Exercise brief:
The entries below are to be reproduced in full, exactly as written.

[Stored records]
-.-.-
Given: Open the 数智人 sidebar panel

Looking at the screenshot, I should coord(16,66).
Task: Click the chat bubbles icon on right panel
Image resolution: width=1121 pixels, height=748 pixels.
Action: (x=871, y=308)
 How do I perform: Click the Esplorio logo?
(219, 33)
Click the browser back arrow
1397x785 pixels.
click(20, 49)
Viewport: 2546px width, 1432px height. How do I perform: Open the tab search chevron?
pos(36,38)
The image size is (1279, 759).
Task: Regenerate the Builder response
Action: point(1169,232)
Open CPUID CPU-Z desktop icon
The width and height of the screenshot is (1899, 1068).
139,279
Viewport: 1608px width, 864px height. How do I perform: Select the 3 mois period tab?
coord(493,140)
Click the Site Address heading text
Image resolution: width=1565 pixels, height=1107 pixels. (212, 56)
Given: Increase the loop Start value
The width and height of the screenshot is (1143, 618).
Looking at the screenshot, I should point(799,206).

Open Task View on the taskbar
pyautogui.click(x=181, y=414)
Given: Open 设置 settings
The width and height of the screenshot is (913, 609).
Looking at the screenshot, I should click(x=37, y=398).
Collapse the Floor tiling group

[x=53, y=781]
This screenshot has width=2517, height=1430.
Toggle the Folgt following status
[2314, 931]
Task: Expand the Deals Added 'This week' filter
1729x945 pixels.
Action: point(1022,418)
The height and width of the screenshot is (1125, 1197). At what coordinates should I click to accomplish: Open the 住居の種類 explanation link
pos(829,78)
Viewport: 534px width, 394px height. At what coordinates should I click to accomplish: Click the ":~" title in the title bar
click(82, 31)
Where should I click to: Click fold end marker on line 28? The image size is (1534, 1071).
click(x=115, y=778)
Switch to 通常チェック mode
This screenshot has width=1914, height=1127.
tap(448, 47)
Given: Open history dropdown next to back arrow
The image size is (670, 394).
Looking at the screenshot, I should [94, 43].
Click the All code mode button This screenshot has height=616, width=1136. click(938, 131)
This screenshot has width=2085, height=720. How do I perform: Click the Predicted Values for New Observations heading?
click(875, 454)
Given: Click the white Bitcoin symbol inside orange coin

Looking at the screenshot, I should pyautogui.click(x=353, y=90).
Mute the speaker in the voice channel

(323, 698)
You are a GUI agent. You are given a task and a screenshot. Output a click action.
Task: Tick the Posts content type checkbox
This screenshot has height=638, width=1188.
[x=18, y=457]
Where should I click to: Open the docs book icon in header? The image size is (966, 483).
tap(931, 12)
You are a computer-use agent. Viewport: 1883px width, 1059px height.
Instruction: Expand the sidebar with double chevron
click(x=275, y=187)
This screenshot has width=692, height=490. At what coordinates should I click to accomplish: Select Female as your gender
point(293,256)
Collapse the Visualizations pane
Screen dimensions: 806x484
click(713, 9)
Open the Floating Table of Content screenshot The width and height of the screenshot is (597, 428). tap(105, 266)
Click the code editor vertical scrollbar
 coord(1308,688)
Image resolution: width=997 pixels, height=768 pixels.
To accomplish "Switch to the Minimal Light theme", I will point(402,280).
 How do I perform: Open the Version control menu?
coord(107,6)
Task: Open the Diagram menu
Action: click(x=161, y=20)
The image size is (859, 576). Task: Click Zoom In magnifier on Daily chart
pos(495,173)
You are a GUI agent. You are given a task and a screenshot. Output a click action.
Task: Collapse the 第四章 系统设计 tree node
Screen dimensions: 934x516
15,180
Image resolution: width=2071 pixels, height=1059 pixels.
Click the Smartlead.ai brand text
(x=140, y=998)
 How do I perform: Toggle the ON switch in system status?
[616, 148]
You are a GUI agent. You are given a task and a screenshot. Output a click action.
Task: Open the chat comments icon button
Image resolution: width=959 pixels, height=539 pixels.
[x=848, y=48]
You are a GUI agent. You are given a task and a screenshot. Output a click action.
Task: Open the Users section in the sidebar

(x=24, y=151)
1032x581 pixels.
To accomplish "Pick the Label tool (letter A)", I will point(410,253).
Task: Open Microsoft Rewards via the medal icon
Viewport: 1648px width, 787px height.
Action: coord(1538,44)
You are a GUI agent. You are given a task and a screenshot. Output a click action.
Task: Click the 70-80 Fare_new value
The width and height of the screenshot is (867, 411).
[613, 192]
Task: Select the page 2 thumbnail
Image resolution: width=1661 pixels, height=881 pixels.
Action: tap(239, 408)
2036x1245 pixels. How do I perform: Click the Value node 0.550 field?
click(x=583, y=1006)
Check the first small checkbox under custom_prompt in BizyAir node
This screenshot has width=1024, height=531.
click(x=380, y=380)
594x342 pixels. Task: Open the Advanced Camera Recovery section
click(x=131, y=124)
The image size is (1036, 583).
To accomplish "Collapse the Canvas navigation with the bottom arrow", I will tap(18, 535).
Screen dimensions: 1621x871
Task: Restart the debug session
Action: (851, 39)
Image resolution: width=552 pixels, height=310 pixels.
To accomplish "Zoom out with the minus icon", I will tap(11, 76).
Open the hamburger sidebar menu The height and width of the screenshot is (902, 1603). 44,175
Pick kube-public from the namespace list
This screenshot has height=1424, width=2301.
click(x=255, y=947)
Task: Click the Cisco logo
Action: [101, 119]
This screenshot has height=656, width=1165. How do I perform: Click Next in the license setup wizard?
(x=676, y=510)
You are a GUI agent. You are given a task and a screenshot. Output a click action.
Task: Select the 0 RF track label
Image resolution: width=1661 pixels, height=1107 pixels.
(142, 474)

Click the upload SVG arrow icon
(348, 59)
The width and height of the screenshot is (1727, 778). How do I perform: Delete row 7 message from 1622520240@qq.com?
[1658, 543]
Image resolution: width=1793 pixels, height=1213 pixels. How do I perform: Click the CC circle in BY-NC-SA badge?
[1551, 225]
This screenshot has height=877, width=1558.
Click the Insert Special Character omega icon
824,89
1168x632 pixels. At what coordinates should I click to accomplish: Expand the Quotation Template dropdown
-.-.-
Answer to the exercise:
Given: Open the 数智人 sidebar panel

Looking at the screenshot, I should coord(16,66).
Task: Click the chat bubbles icon on right panel
Image resolution: width=1121 pixels, height=748 pixels.
Action: (x=871, y=308)
 How do I perform: Click the Esplorio logo?
(219, 33)
Click the browser back arrow
1397x785 pixels.
click(20, 49)
Viewport: 2546px width, 1432px height. How do I perform: Open the tab search chevron?
pos(36,38)
The image size is (1279, 759).
Task: Regenerate the Builder response
Action: point(1169,232)
Open CPUID CPU-Z desktop icon
The width and height of the screenshot is (1899, 1068).
139,279
Viewport: 1608px width, 864px height. How do I perform: Select the 3 mois period tab?
coord(493,140)
Click the Site Address heading text
Image resolution: width=1565 pixels, height=1107 pixels. (212, 56)
Given: Increase the loop Start value
The width and height of the screenshot is (1143, 618).
Looking at the screenshot, I should point(799,206).

Open Task View on the taskbar
pyautogui.click(x=181, y=414)
Given: Open 设置 settings
The width and height of the screenshot is (913, 609).
Looking at the screenshot, I should click(x=37, y=398).
Collapse the Floor tiling group

[x=53, y=781]
This screenshot has width=2517, height=1430.
Toggle the Folgt following status
[2314, 931]
Task: Expand the Deals Added 'This week' filter
1729x945 pixels.
Action: point(1022,418)
The height and width of the screenshot is (1125, 1197). At what coordinates should I click to accomplish: Open the 住居の種類 explanation link
pos(829,78)
Viewport: 534px width, 394px height. At what coordinates should I click to accomplish: Click the ":~" title in the title bar
click(82, 31)
Where should I click to: Click fold end marker on line 28? The image size is (1534, 1071).
click(x=115, y=778)
Switch to 通常チェック mode
This screenshot has width=1914, height=1127.
tap(448, 47)
Given: Open history dropdown next to back arrow
The image size is (670, 394).
Looking at the screenshot, I should [94, 43].
Click the All code mode button This screenshot has height=616, width=1136. click(938, 131)
This screenshot has width=2085, height=720. How do I perform: Click the Predicted Values for New Observations heading?
click(875, 454)
Given: Click the white Bitcoin symbol inside orange coin

Looking at the screenshot, I should pyautogui.click(x=353, y=90).
Mute the speaker in the voice channel

(323, 698)
You are a GUI agent. You are given a task and a screenshot. Output a click action.
Task: Tick the Posts content type checkbox
This screenshot has height=638, width=1188.
[x=18, y=457]
Where should I click to: Open the docs book icon in header? The image size is (966, 483).
tap(931, 12)
You are a computer-use agent. Viewport: 1883px width, 1059px height.
Instruction: Expand the sidebar with double chevron
click(x=275, y=187)
This screenshot has width=692, height=490. At what coordinates should I click to accomplish: Select Female as your gender
point(293,256)
Collapse the Visualizations pane
Screen dimensions: 806x484
click(713, 9)
Open the Floating Table of Content screenshot The width and height of the screenshot is (597, 428). tap(105, 266)
Click the code editor vertical scrollbar
 coord(1308,688)
Image resolution: width=997 pixels, height=768 pixels.
To accomplish "Switch to the Minimal Light theme", I will point(402,280).
 How do I perform: Open the Version control menu?
coord(107,6)
Task: Open the Diagram menu
Action: click(x=161, y=20)
The image size is (859, 576). Task: Click Zoom In magnifier on Daily chart
pos(495,173)
You are a GUI agent. You are given a task and a screenshot. Output a click action.
Task: Collapse the 第四章 系统设计 tree node
Screen dimensions: 934x516
15,180
Image resolution: width=2071 pixels, height=1059 pixels.
Click the Smartlead.ai brand text
(x=140, y=998)
 How do I perform: Toggle the ON switch in system status?
[616, 148]
You are a GUI agent. You are given a task and a screenshot. Output a click action.
Task: Open the chat comments icon button
Image resolution: width=959 pixels, height=539 pixels.
[x=848, y=48]
You are a GUI agent. You are given a task and a screenshot. Output a click action.
Task: Open the Users section in the sidebar

(x=24, y=151)
1032x581 pixels.
To accomplish "Pick the Label tool (letter A)", I will point(410,253).
Task: Open Microsoft Rewards via the medal icon
Viewport: 1648px width, 787px height.
Action: coord(1538,44)
You are a GUI agent. You are given a task and a screenshot. Output a click action.
Task: Click the 70-80 Fare_new value
The width and height of the screenshot is (867, 411).
[613, 192]
Task: Select the page 2 thumbnail
Image resolution: width=1661 pixels, height=881 pixels.
Action: tap(239, 408)
2036x1245 pixels. How do I perform: Click the Value node 0.550 field?
click(x=583, y=1006)
Check the first small checkbox under custom_prompt in BizyAir node
This screenshot has width=1024, height=531.
click(x=380, y=380)
594x342 pixels. Task: Open the Advanced Camera Recovery section
click(x=131, y=124)
The image size is (1036, 583).
To accomplish "Collapse the Canvas navigation with the bottom arrow", I will tap(18, 535).
Screen dimensions: 1621x871
Task: Restart the debug session
Action: (851, 39)
Image resolution: width=552 pixels, height=310 pixels.
To accomplish "Zoom out with the minus icon", I will tap(11, 76).
Open the hamburger sidebar menu The height and width of the screenshot is (902, 1603). 44,175
Pick kube-public from the namespace list
This screenshot has height=1424, width=2301.
click(x=255, y=947)
Task: Click the Cisco logo
Action: [101, 119]
This screenshot has height=656, width=1165. How do I perform: Click Next in the license setup wizard?
(x=676, y=510)
You are a GUI agent. You are given a task and a screenshot. Output a click action.
Task: Select the 0 RF track label
Image resolution: width=1661 pixels, height=1107 pixels.
(142, 474)

Click the upload SVG arrow icon
(348, 59)
The width and height of the screenshot is (1727, 778). How do I perform: Delete row 7 message from 1622520240@qq.com?
[1658, 543]
Image resolution: width=1793 pixels, height=1213 pixels. How do I perform: Click the CC circle in BY-NC-SA badge?
[1551, 225]
This screenshot has height=877, width=1558.
Click the Insert Special Character omega icon
824,89
1168x632 pixels. At what coordinates should I click to accomplish: Expand the Quotation Template dropdown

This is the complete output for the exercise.